«… perché tu lo riavessi per sempre; non più però come schiavo, ma molto più che schiavo, come fratello carissimo» (Fm 1, 9-10.12-17)
«Se uno viene a me e non mi ama più di quanto ami suo padre, la moglie, i figli, i fratelli, le sorelle e perfino la propria vita, non può essere mio discepolo.» (Lc 14, 25-33)
In questa XXIII Domenica del Tempo Ordinario la Parola ci invita a riflettere sulla Sapienza, sulla conoscenza delle cose del cielo: «Quale uomo può conoscere il volere di Dio?». Non è un tema superfluo, non si tratta di una conoscenza accessoria, di cui si può fare a meno. La Sapienza di cui si tratta è quella che dà sapore alla nostra vita (sapienza e sapore hanno la stessa radice nel latino sàpere: “aver sapore”). Una vita vissuta senza la Sapienza è una vita insipida, vuota, una vita in cui “tiriamo a campare”. Ecco perché è importane cercare di conoscere il volere di Dio.

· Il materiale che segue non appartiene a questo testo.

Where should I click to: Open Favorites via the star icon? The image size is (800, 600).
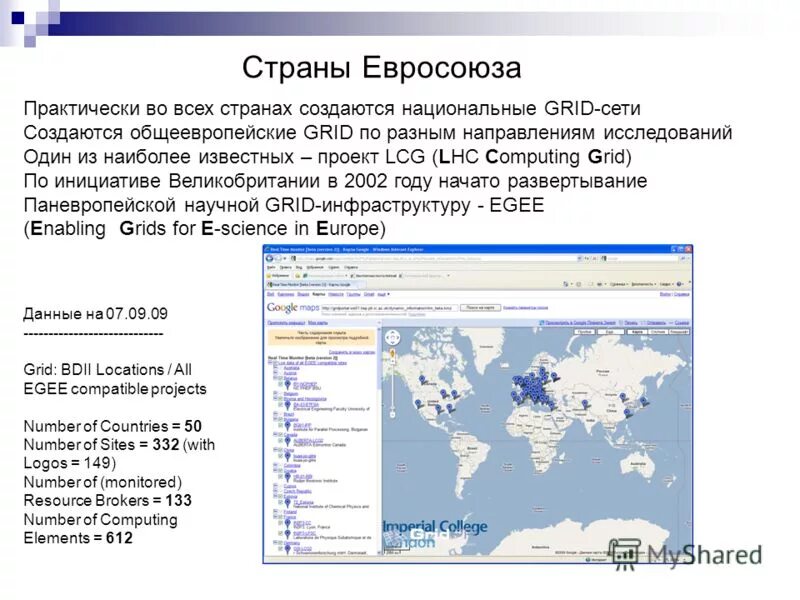click(x=270, y=275)
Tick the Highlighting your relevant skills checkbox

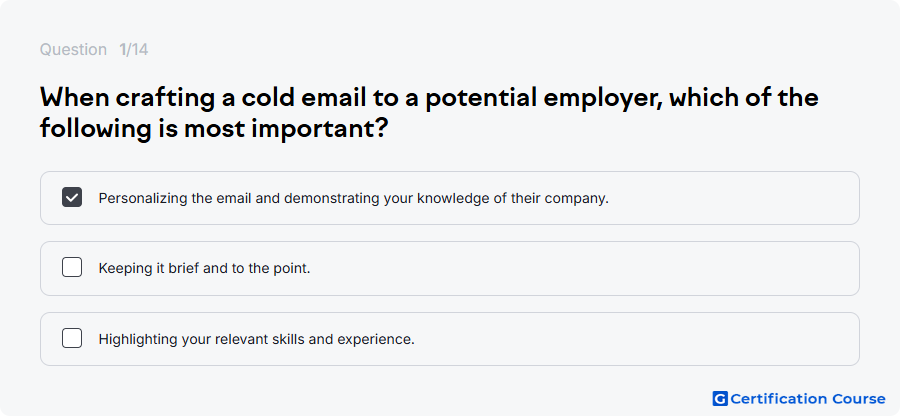pos(72,338)
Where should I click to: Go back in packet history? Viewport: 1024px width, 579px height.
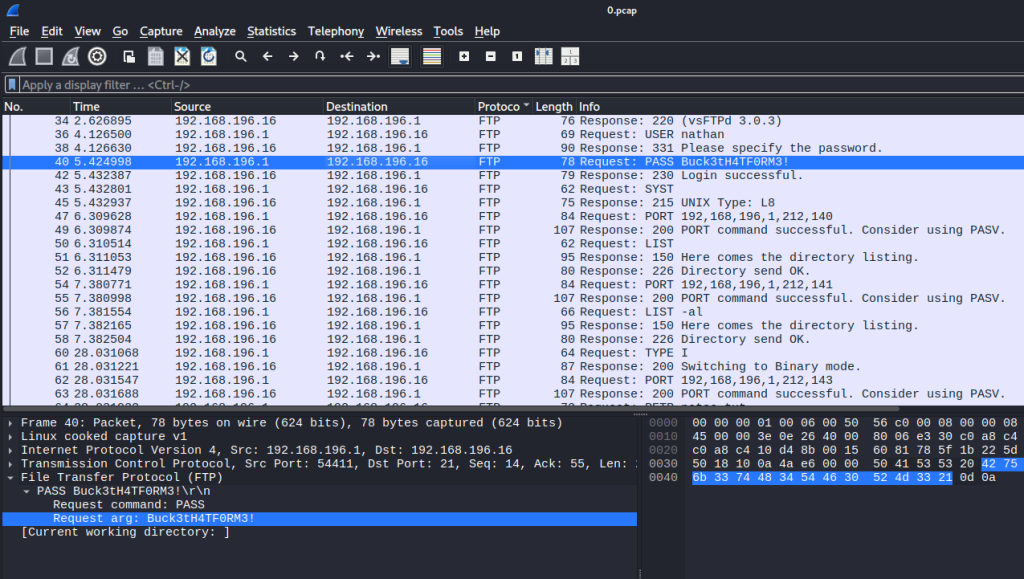pyautogui.click(x=267, y=56)
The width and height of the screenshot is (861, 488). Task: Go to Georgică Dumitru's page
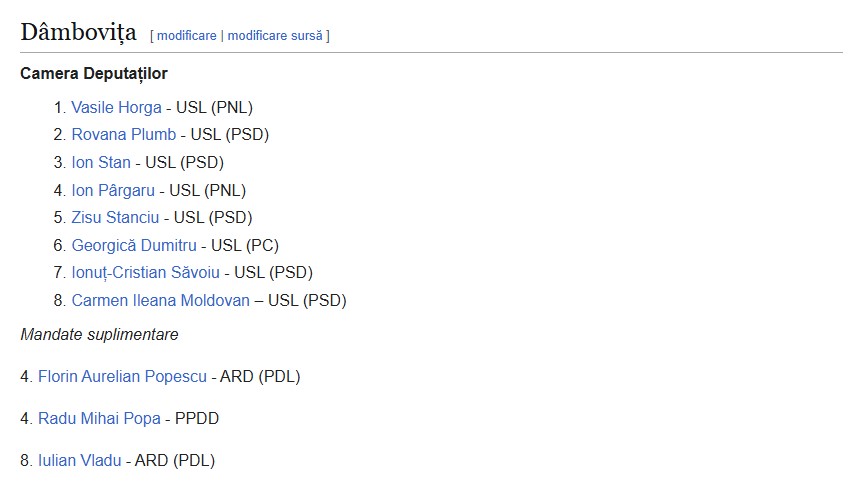[134, 245]
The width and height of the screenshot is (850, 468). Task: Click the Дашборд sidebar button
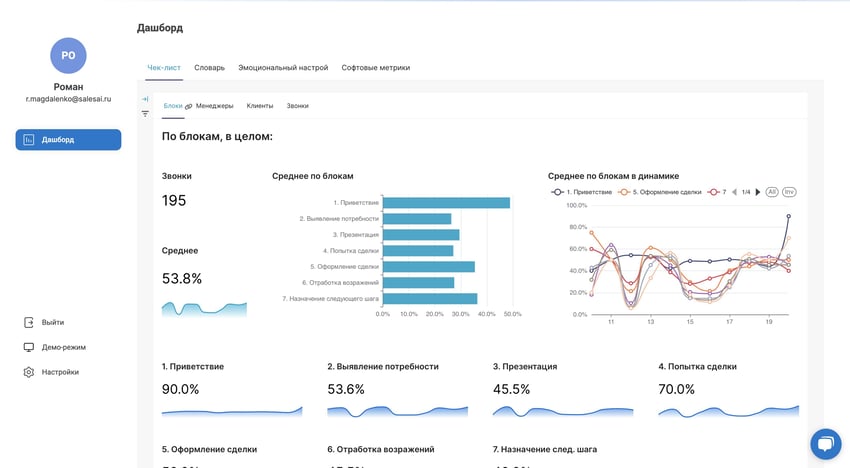pyautogui.click(x=68, y=140)
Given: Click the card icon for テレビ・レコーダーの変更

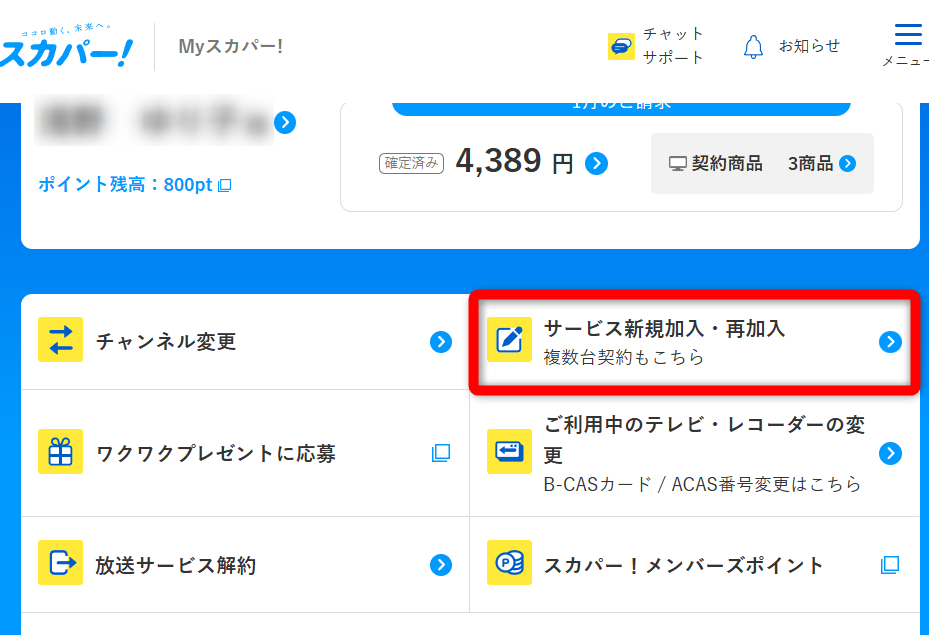Looking at the screenshot, I should (510, 452).

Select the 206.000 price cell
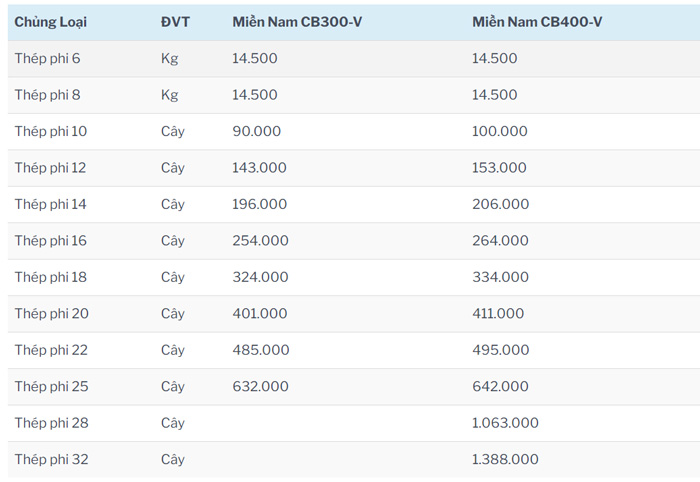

Noi, però, sperimentiamo continuamente la nostra inadeguatezza: a stento riusciamo a conoscere le cose a noi vicine; spesso non conosciamo pienamente neanche noi stessi (tanto da restare sorpresi da alcune nostre reazioni e da non riuscire a dominarci pienamente).
La prima lettura di oggi ci consola: il Padre stesso ci viene incontro donandoci la Sua Sapienza. Nell’antico patto ha donato la Legge; nella pienezza dei tempi ci ha donato se stesso nel Figlio e nello Spirito perché l’Amore, riversato nei nostri cuori, ci abilitasse a vivere la legge. Noi conosciamo il volere di Dio: «Se qualcuno vuol venire dietro a me, rinneghi se stesso, prenda la sua croce ogni giorno e mi segua» (Lc 9, 23); «Amerai il Signore Dio tuo con tutto il tuo cuore, con tutta la tua anima, con tutta la tua forza e con tutta la tua mente e il prossimo tuo come te stesso» (Lc 10, 27).
Nella nostra vita, però, non sempre viviamo con sapienza, non sempre sappiamo ordinare i valori nella giusta gerarchia: non sempre rinneghiamo noi stessi per mettere Dio al primo posto. Non sempre rinunciamo a tutti i nostri averi (rinunciamo a possedere e a “possederci”) per camminare dietro il Maestro. Troppo spesso confondiamo le cose importanti con le cose “urgenti”: sappiamo che è importante l’Eucarestia domenicale, ma poi veniamo bloccati da mille cose che ci impediscono l’incontro con il nostro Signore; sappiamo che è importante pregare e meditare la Parola di Dio, ma le “urgenze” di ogni giorno fanno sì che non troviamo tempo da dedicare al Signore; sappiamo che Gesù ci chiede di perdonare “settanta volte sette”, ma spesso l’amor proprio (magari camuffato da “amore di giustizia”) ci impedisce di obbedire al nostro Signore …
Colui che non porta la propria croce e non viene dietro a me, non può essere mio discepolo. Gesù oggi ci ricorda che la vita cristiana, la vita da discepoli, è una vita impegnativa, va presa seriamente. Per essere suoi discepoli, siamo chiamati a camminare dietro Lui facendo della nostra vita un dono d’amore: questo significa prendere la croce.
Troppo spesso con la nostra vita siamo simili a quel tale che ha iniziato a costruire una torre, ma l’ha lasciata incompiuta. Una vita cristiana vissuta con superficialità è una vita che dà scandalo: noi non gustiamo la bellezza della vita e chi ci osserva non è attratto alla sequela (quante volte sentiamo il commento: «Se questi sono quelli che vanno in Chiesa … »)
Accogliamo l’invito del Maestro: prendiamo seriamente l’impegno della sequela e viviamo la vita con sapienza. La nostra vita sarà più bela, più saporita, vivremo pienamente.